« Heureux les cœurs purs car ils verront Dieu. » Cette phrase prononcée par le père Luca dès les premières minutes annonce d’emblée le programme du film : un parcours initiatique et personnel vécu par un jeune couple d’amoureux, dont les actions révéleront petit à petit leur grandeur d’âme. Tout en pudeur et en sensibilité, le premier long métrage de Roberto De Paolis développe une love story contrariée avec un parti-pris documentaire.
À cœur vaillant, rien d’impossible
En nous contant les destins croisés de Stefano et Agnese, le réalisateur ouvre son film en décrivant deux mondes marginaux et à l’opposé l’un de l’autre. Stefano est issu des banlieues pauvres de Rome et vit de petits méfaits. Il essaye de se racheter une conduite en devenant gardien d’un parking à proximité d’un camp de Roms. Rapidement, des altercations brutales entre la communauté et le jeune homme vont se créer. De son côté, Agnese suit un programme collectif d’éducation et de préparation au mariage. Lors des cérémonies religieuses ou dans les réunions d’apprentissage, la jeune fille s’abandonne pleinement à la foi lors de scènes douces et chaleureuses contrastant avec le milieu violent de Stefano.
En réunissant ces deux mondes a priori très différents, le réalisateur parie sur un choc des cultures et une romance à contre-courant de celles-ci. Si l’imbrication des deux univers lors de la première heure ne fonctionne pas toujours, donnant la désagréable impression de suivre deux films différents se raccordant à grande peine, la dernière partie du métrage parvient à rehausser le niveau d’ensemble, grâce à l’énergie positive qu’elle dégage. En gardant toujours un regard bienveillant sur Agnese et Stefano, même dans leurs mauvaises actions (un braquage pour lui, une fausse déclaration pour elle), De Paolis se refuse à tout jugement de valeurs négatif.
À contrecœur
En développant une fiction lorgnant avec l’esthétique documentaire, le réalisateur opte pour une improvisation régulière des acteurs et filme en plans serrés, caméra à l’épaule. Le cadre n’est jamais stable ou fixe, il reste en suspension, prêt à capter le moindre souffle émergeant de ses comédiens. Si le jeu d’acteur est confondant de naturel, certaines séquences pêchent par une tendance régulière à sur-dramatiser les enjeux, en exacerbant la violence des rencontres et des relations. Le film dévie dès lors de son parti-pris initial (raconter avec pudeur et sensibilité un amour naissant contrarié) pour accentuer inutilement la misère sociale et affective vécues par ses personnages. Cette recherche d’une empathie sans doute trop forcée dénote rapidement avec la sincérité du début.

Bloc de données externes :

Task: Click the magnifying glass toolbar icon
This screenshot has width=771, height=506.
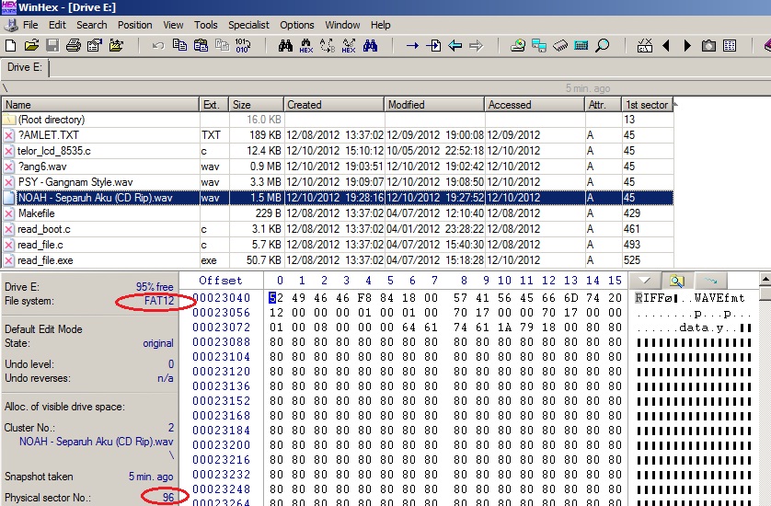Action: click(x=603, y=45)
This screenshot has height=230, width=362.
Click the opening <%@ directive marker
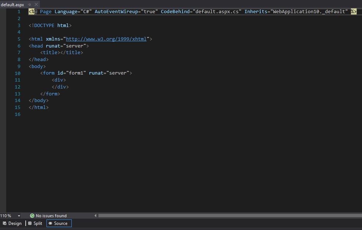click(32, 12)
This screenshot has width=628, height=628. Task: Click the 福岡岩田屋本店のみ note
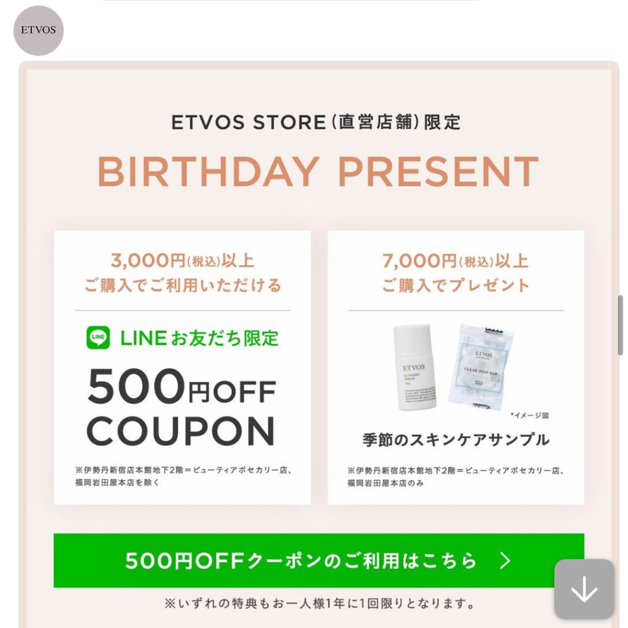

De cette contradiction naît toutefois un sous-texte politique qui se dessine avec clarté, presque avec naïveté. En étant constamment mis en parallèle, les deux territoires vierges gardés par Stefano (le parking) et Agnese (son propre corps), que ces derniers s’échinent à préserver coûte que coûte, viennent alimenter une peur de l’intrusion d’un corps étranger. À mesure que le récit se déroule, le film développe alors un message alarmiste sur la nécessité de s’affranchir des barrières que l’on s’impose ou qui nous sont forcées, pour s’ouvrir à autrui, quitte à perdre une idéologie préconçue. Ce sous-texte bien ancré dans l’air du temps nous ramène à nouveau à considérer le film pour ce qu’il est : une œuvre empreinte d’un symbolisme naïf qui déroule placidement ses convictions, quitte à rester trop anecdotique.